Analyzing source code and other reversing tips

Code flow/Call Graphs

Understand from scitools is pretty good and you can try out all features using their trial license.

Want to generate a flow chart diagram from code? Try visustin v8.

Code flows can be tricky when a project has a complex build process like a bunch of macro definitions. If you can obtain a compiled binary then your best option might be to put it through a disassembler like Radare2, IDA proBinary ninja, or Hopper.

Code browser


I was surprised how useful Opengrok ended up being. Can take a while to start when initially indexing files.

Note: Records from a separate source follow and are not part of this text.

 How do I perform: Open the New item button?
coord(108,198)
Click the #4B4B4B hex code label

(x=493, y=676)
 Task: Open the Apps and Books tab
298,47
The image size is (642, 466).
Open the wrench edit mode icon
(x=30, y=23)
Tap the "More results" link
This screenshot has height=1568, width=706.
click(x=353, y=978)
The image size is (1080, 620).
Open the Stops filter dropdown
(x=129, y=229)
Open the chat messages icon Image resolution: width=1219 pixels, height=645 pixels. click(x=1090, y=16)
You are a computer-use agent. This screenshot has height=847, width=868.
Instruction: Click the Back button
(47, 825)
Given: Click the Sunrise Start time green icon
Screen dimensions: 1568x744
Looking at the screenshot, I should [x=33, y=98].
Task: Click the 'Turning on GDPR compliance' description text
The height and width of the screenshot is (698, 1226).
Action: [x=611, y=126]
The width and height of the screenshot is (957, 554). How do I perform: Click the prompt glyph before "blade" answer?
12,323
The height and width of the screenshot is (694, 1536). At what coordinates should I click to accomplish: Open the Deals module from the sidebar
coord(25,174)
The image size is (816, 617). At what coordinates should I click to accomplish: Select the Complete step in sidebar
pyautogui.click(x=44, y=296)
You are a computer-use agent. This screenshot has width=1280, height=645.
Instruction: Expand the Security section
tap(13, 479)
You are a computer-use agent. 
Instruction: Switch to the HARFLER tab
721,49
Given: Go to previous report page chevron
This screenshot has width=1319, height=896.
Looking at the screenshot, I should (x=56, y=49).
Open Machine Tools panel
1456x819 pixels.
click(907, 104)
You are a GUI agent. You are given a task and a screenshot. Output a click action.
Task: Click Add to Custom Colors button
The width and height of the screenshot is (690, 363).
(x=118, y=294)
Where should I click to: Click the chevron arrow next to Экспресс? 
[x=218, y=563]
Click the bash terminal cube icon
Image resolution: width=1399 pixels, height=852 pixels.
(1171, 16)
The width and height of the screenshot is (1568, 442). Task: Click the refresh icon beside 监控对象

The tool starts a webserver which allows you to easily search and jump around your code.

You can install using this docker image.

Eclipse Photon c/c++

I’ve been using Eclipse for reading the Linux kernel and really like it. Out of the box you get indexing for code jumping. If a function jump has multiple possible options, like architecture dependent code, a dialog windows pops up for you to select.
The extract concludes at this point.